On touche aussi ici aux différences entre groupes du socle commun. Les députés Renaissance refusent toute hausse d’impôt, y compris pour certains un gel du barème de l’impôt sur le revenu par l’année blanche, qui aurait pour conséquence de faire entrer dans l’impôt des Français qui n’y sont pas, et de l’augmenter pour d’autres.
L’année blanche fait en réalité débat y compris chez les LR et ne semble pas aller de soi. « Ce n’est pas le sujet pour l’instant, on va débattre », explique Jean-François Husson. « On n’est pas aligné, on discute les uns avec les autres, on trouve des compromis », avance Hervé Marseille, président du groupe Union centriste du Sénat.
« Ne pas revaloriser, cela permet de faire une économie de l’ordre de 10 milliards d’euros » souligne Hervé Marseille
Celui qui est aussi président de l’UDI défend le principe de l’année blanche. « Ne pas revaloriser, cela permet de faire une économie de l’ordre de 10 milliards d’euros », estime Hervé Marseille, qui affirme que la mesure est « partagée par la plupart des groupes de la majorité sénatoriale ». « Il faut baisser les budgets d’un certain nombre de ministères. Il faudra certainement toucher à tous les secteurs, sauf à la défense évidemment, et puis dans une moindre mesure à la sécurité ou à la justice », a-t-il précisé lundi, après sa rencontre à Bercy. Hervé Marseille préconise également de « plafonner la masse salariale du secteur public », en ne remplaçant pas un certain nombre d’agents partis à la retraite. « Il faut absolument alléger le poids de l’Etat », plaide-t-il. Le sénateur UDI des Hauts-de-Seine serait aussi « favorable » à une hausse de la « TVA », mais « visiblement, c’est quelque chose qui n’est pas accepté ».

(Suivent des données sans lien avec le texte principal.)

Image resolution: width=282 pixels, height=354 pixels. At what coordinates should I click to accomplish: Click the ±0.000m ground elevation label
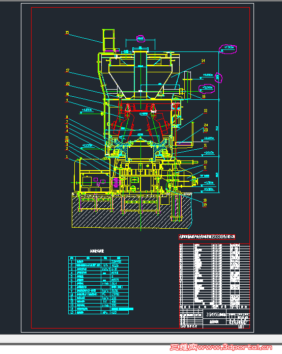tap(209, 189)
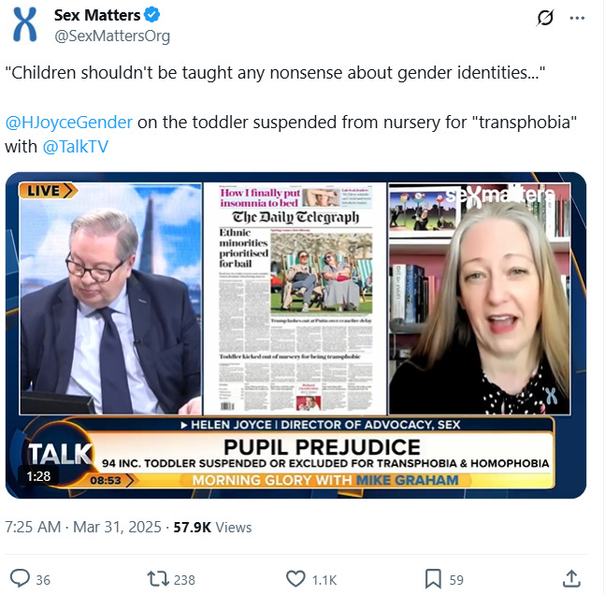Click the share upload icon

571,579
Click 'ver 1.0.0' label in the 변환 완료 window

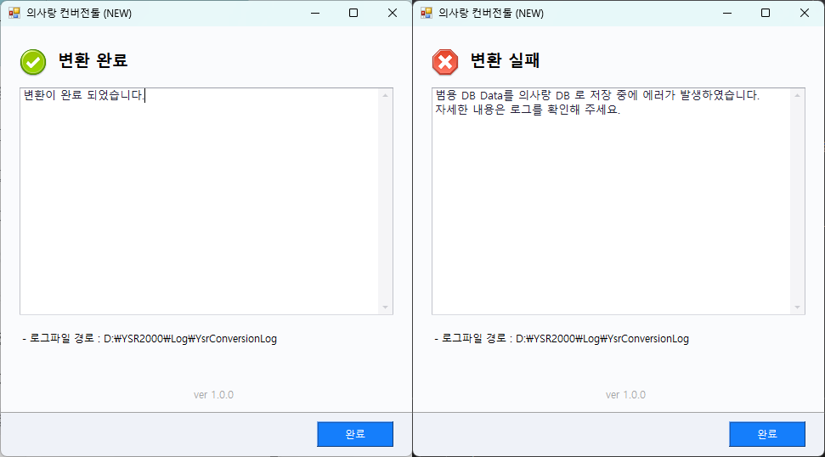click(x=213, y=395)
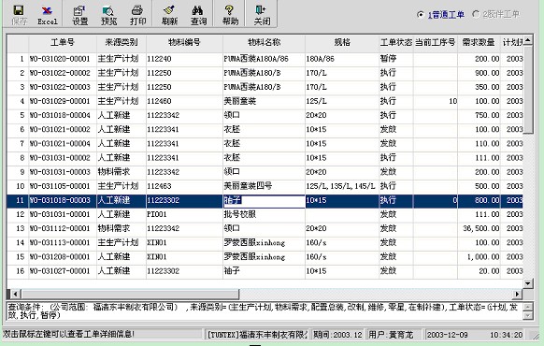Screen dimensions: 544x346
Task: Click the 物料名称 column header
Action: coord(264,43)
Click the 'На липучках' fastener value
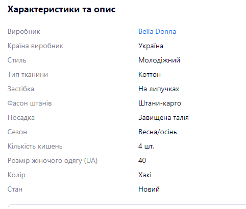Screen dimensions: 246x209 point(159,89)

S’il se dit comme Renaissance ou les LR « opposé à des prélèvements nouveaux », Hervé Marseille ne ferme pas la porte en réalité à quelques hausses d’impôts ciblées. « On peut discuter éventuellement d’un certain nombre de rectifications fiscales, qui vont dans le sens de la justice fiscale. Il faut réfléchir à quelque chose qui pourrait toucher les grandes fortunes, car il faut des signaux, comme on demande des efforts à tout le monde », plaide Hervé Marseille. Soit une ouverture vers les socialistes, sans qui François Bayrou ne pourra, à nouveau, pas faire adopter son budget.
Le PS demande « un effort aux plus aisés »
Justement, comme il l’a dit lundi à Eric Lombard (voir notre article), le président du groupe PS du Sénat, Patrick Kanner, rappelle que le PS défend « cette notion de justice fiscale, que nous souhaitons voir totalement intégrer au budget ».